TASK INPUT:
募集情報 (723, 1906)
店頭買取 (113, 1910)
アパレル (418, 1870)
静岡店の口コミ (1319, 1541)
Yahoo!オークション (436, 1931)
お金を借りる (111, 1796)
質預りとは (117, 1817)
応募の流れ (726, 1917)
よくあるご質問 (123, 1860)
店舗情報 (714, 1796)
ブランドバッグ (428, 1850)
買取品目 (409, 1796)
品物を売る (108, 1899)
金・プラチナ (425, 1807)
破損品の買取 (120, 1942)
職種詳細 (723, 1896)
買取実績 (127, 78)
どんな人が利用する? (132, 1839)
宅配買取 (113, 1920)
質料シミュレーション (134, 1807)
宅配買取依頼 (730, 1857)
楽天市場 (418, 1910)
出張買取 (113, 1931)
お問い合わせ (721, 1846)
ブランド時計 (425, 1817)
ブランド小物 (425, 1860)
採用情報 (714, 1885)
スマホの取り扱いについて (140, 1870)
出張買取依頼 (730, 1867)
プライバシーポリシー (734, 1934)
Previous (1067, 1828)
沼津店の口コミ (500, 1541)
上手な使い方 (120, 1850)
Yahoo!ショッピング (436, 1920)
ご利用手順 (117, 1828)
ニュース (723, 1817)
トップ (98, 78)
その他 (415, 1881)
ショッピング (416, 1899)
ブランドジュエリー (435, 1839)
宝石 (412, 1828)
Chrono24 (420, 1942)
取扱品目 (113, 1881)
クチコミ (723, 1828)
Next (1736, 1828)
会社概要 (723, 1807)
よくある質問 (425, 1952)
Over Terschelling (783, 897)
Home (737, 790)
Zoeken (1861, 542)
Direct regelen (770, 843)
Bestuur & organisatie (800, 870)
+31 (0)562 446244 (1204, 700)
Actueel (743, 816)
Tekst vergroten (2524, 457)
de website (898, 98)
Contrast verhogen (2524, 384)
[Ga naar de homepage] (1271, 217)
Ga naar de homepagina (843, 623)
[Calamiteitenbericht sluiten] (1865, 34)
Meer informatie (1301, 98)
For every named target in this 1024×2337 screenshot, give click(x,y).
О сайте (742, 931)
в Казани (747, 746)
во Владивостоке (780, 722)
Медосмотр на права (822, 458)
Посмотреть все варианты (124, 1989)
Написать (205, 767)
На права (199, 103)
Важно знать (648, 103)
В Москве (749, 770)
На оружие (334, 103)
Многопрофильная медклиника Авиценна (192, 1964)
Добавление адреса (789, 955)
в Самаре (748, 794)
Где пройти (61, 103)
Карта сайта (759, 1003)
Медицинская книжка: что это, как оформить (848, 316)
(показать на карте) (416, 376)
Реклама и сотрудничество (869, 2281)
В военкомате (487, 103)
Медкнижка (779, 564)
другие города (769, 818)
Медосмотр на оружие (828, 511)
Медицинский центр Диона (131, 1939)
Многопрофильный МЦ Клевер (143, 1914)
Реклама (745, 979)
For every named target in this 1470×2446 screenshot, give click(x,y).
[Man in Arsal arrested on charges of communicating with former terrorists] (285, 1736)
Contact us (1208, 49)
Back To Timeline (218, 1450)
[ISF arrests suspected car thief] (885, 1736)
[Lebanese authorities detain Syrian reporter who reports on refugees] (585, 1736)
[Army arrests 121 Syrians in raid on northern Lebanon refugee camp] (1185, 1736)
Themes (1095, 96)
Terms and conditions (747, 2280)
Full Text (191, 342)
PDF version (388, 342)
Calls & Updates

WHAT YOU NEED TO DO: Using the entries above, repeat only the lines from the one containing "よくある質問 (425, 1952)" through the one containing "Meer informatie (1301, 98)", end lines included.

ANSWER BOX:
よくある質問 (425, 1952)
Over Terschelling (783, 897)
Home (737, 790)
Zoeken (1861, 542)
Direct regelen (770, 843)
Bestuur & organisatie (800, 870)
+31 (0)562 446244 (1204, 700)
Actueel (743, 816)
Tekst vergroten (2524, 457)
de website (898, 98)
Contrast verhogen (2524, 384)
[Ga naar de homepage] (1271, 217)
Ga naar de homepagina (843, 623)
[Calamiteitenbericht sluiten] (1865, 34)
Meer informatie (1301, 98)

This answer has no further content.